The tour begins in England’s metropolitan capital—perhaps no surprise to some who know the city’s penchant for literary lore. And while Stoker’s masterpiece does reference London locations—both realistically and fictitiously—much of the tale was influenced much more significantly by other tour stops. However, even though Dracula wasn’t entirely borne from the streets of London à la Dickens, the author did live and work here for a time, serving as the manager for the Lyceum Theatre through the early 1900s. A literary city through and through, London is an ideal first stop on this exciting walking tour, and there are plenty of Stoker-Esque spots to explore. Such as, London’s famed Lyceum theatre, where Stoker worked while living in London—it’s been said that Henry Irving, the theatre’s iconic actor, was an inspiration for Count Dracula himself. Golders Green Crematorium is home to an urn containing Stoker’s—as well as his son Noel’s—ashes. A real-life location and possible setting for Lucy’s tomb in the novel.
The “official” start of the Stoker literary trail begins in the coastal Yorkshire town of Whitby.
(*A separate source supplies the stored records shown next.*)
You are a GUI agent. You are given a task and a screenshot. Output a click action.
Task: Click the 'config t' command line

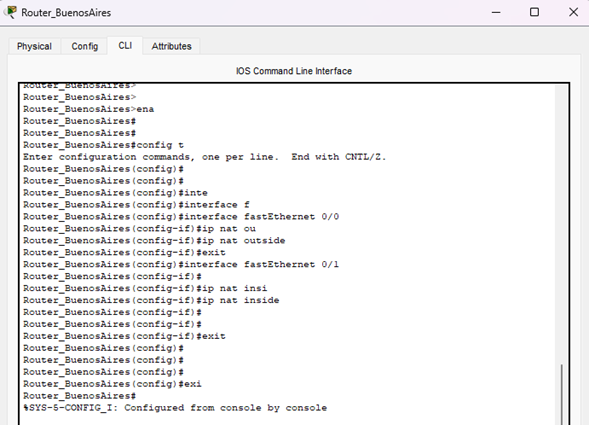click(104, 145)
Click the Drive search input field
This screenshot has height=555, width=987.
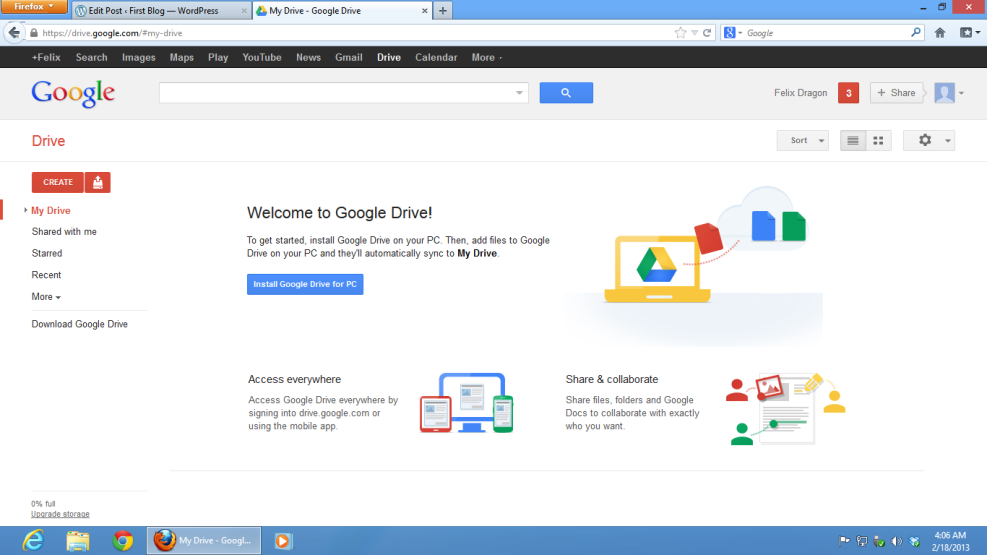tap(335, 93)
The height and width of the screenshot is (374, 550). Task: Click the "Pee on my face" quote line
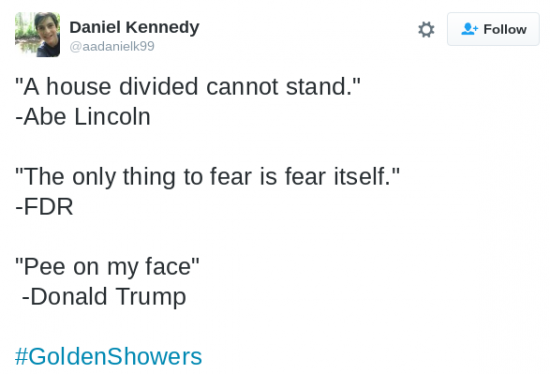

Stoker famously vacationed here in 1890 and was inspired by the village’s influence that can be seen throughout many of Dracula’s early chapters— Whitby Abbey’s haunted ruins and the barren clifftop graveyard of St. Mary’s Church.
Scotland’s capital city of Edinburgh is a historic city in its own right, and there’s no doubt that its more macabre stories most likely influenced Stoker during his time as a theatre director overseeing the production of Much Ado About Nothing. One only needs to visit the eerie Edinburgh Castle or the famous Witches’ Well fountain to get distinctly Stoker-ish vibes. But Edinburgh is not the only Scottish setting said to inspire the author’s epistolary work. Just a few hours north along the coast lies the atmospheric fishing village Cruden Bay, where Stoker spent numerous vacations—he even wrote parts of Dracula while summering here..
Lodge at the Kilmarnock Arms, the village hotel where Stoker famously stayed. Visitors will be similarly inspired by the dramatically bleak (yet beautiful) clifftop setting—including secluded spots like St. Olaf’s Well and the nearby coastal inlet scene that inspired the Stoker novella The Watter’s Mou’. Experience the strange beauty of Slains Castle and its epic ruins, said to have influenced one of Stoker’s most famous settings—the home of Dracula himself.
Follow in Stoker’s footsteps—literally—by strolling the stretch of beach between Cruden Bay and nearby Whinnyfold, where Stoker once rented a cottage and reportedly spent time walking solo (plotting Dracula chapters, perhaps?) or alongside his wife Florence.